Partner Ramon Novarro

Queer Places:
Fort Rosecrans National Cemetery San Diego, San Diego County, California, USA

Herbert Riley Howe (September 28, 1893 - October 19, 1959) was a popular Hollywood news writer in the 1920s. He worked as a press agent for the director Jerome Stern.

Howe was born in Sioux Falls, South Dakota on September 28, 1893, the son of Solomon B. Howe (1862–1937), a New York-born civil engineer, and Carrie Riley (1869–1949). While his father helped design the city's infrastructure, young Herb grew up in a wilderness of big country and sky, with Indians in buckskin and feathers still a common sight on downtown streets. As a teenager Herb would sit for hours in a nickelodeon operated by his uncle, mooning over such early stars as Florence Lawrence and J. Warren Kerrigan. After graduating from the State University, he found his way to New York, where he worked for various film companies as a publicist.

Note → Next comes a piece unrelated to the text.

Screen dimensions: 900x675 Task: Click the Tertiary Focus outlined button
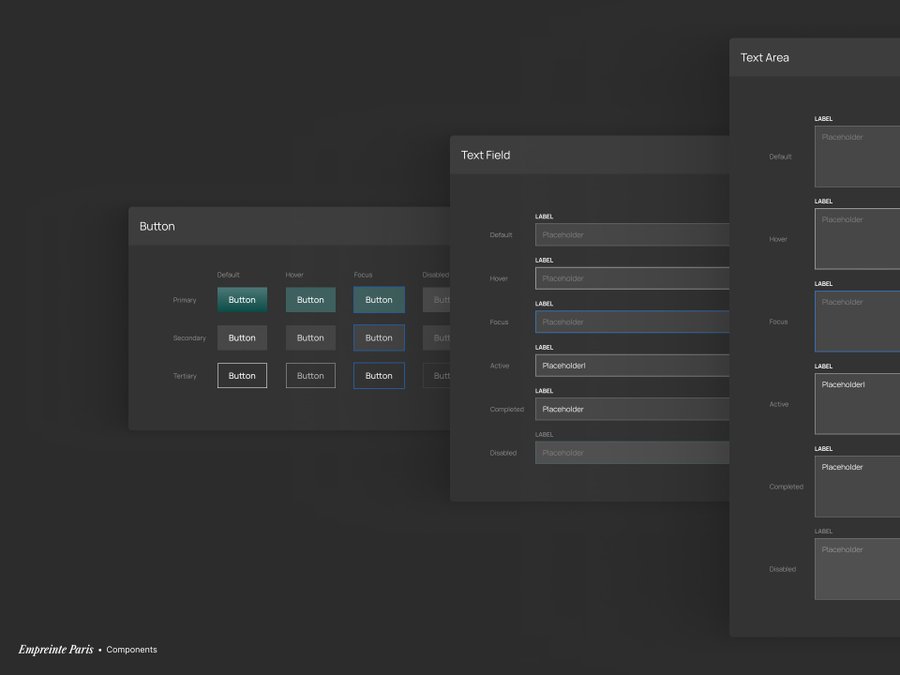coord(379,376)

During WWI Howe was a Sergeant of the Tank Corps. After the was he got a job with the New York Telegraph, which in 1920 sent him to Hollywood as a correspondent. He also began writing for Picture Play magazine, a position he resigned in the spring of 1921 to become the western representative for the Brewster publications (Shadowland, Motion Picture, Motion Picture Classic). In 1922 he began his long-running engagement with Photoplay, writing the column "Close-Ups and Long Shots: Witty Comments on Screen Personalities."

Closeted in keeping with the times, Howe was a lover of Ramon Novarro, for whom he worked as a publicist/press agent, and a friend of adventure traveller and travel writer Richard Halliburton. From Novarro, Herbert Howe coaxed some telling insight. "I was a dancer before I entered pictures," Novarro revealed in April 1923. "But I didn't take the work seriously. I was afraid of being thought a sis. But I'm not now. They don't like me to say it, but I like dancing."

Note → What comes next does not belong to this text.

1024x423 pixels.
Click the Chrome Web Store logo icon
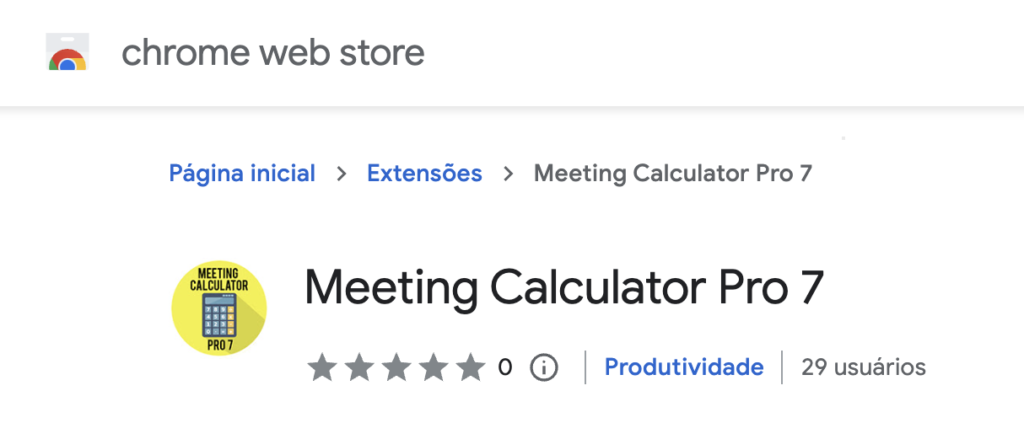pyautogui.click(x=67, y=52)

A familiar face at industry functions, Howe lived in the Hollywood Hills with his brother Milton. He was Florence Vidor's escort to the Hollywood Bowl; he dined often with Pola Negri and took tea with Mrs. Charles Ray.

Herbert Howe was the most famous of early Hollywood's gay journalists. He tried to come off as a cynical Eastern newspaperman, but the romantic in him was exposed by the soft brown eyes of Ramon Novarro. "A brilliance in black and white," Howe wrote of the star as they sailed together to Europe, "those eyes illuminating a face of Spanish pallor... His eyes so mesmerize a mood that you forget to listen." Howe had been sent by Photoplay to cover the story of Novarro's latest picture, The Arab (1924), to be directed by Rex Ingram on location in North Africa. He'd briefly met the star before, and hadn't thought very much of him. "I didn't know him," he'd remember. "No one does out there. He keeps as aloof as Pola Negri." But on the deck, in the moonlight, their relationship began. "Novarro seduced Herbert Howe," said Lawrence Quirk, who knew both men. "That's what I always understood, that he seduced Howe and they had quite the romance. Howe even became a Roman Catholic."

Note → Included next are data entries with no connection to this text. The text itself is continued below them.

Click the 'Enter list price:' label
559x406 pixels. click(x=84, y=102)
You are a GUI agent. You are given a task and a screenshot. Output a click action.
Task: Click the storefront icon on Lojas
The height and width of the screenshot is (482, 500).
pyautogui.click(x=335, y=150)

In 1927, writing the "life story" of Novarro for Motion Picture magazine, Howe would admit that "biography should be impersonal. This isn't." Howe couldn't manage objectivity when it came to Ramon: "friend and advisor, I've known Novarro for four years and I still admire him." He did not shy away from the obviously romantic description of their shipboard friendship. "I must have touched a secret spring to his confidence," he wrote, "for that evening was one of charmed revelation."

Howe died of pneumonia in Los Angeles on October 23, 1959.